(Stored records)
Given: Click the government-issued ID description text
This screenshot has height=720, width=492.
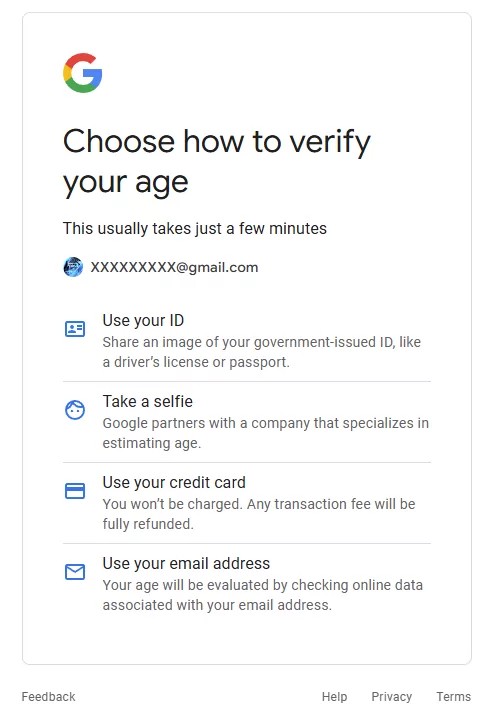Looking at the screenshot, I should [261, 352].
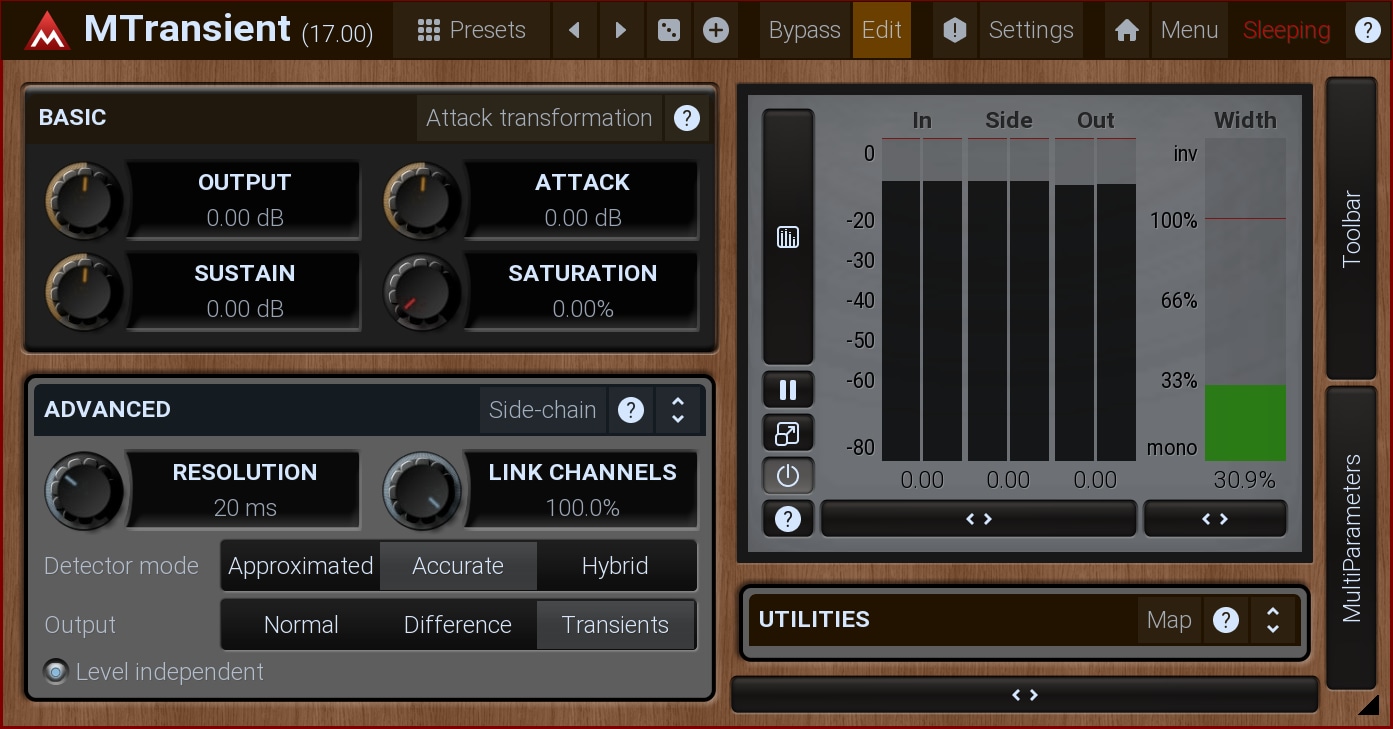Click the next preset arrow
Viewport: 1393px width, 729px height.
[x=620, y=30]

YOUR INSTRUCTIONS: Please write every line above out exactly as given, except for any pictures.

ANSWER SECTION:
Given: Click the government-issued ID description text
This screenshot has height=720, width=492.
Looking at the screenshot, I should [261, 352].
Click the next preset arrow
Viewport: 1393px width, 729px height.
[x=620, y=30]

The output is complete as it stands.